Could you copy the material from the line with "You are a GUI" to the line with "click(x=24, y=424)", both ends included, with every coordinate in the answers adjusted by -73 and the pictures left out?

Pointing data for screenshots
+-------+
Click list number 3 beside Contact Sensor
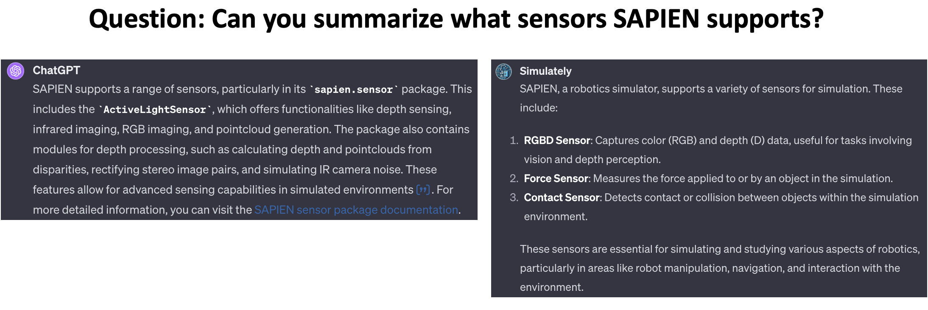The height and width of the screenshot is (310, 928). 514,197
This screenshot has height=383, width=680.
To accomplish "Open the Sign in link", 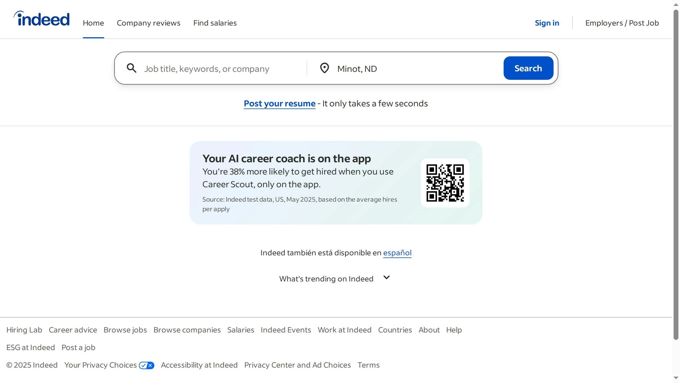I will (x=547, y=23).
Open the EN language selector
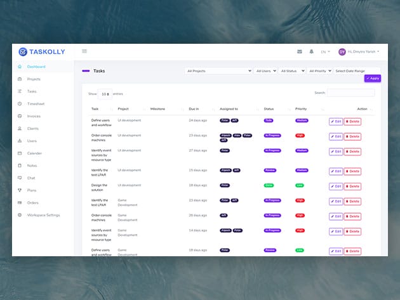The height and width of the screenshot is (300, 400). (325, 51)
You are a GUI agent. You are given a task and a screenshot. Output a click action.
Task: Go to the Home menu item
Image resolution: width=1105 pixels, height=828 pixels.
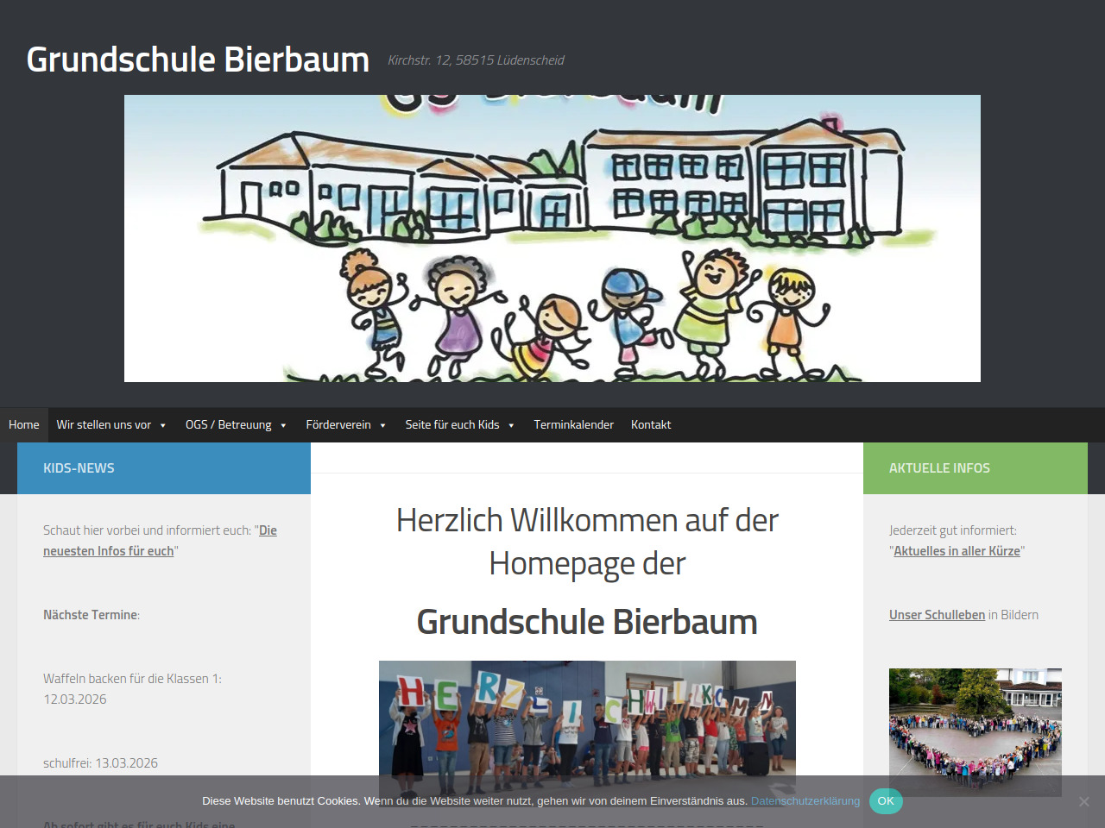click(x=24, y=424)
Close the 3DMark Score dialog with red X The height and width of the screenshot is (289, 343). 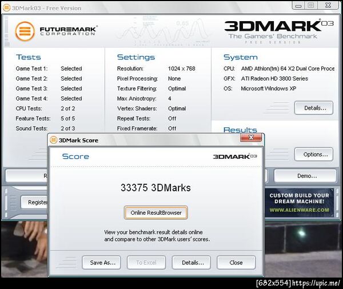(x=251, y=138)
+-------+
*WRITTEN RESPONSE:*
You are a GUI agent. You are given a task and a screenshot. Output a click action.
Task: Go to the Home menu item
Image resolution: width=1105 pixels, height=828 pixels.
click(x=-49, y=351)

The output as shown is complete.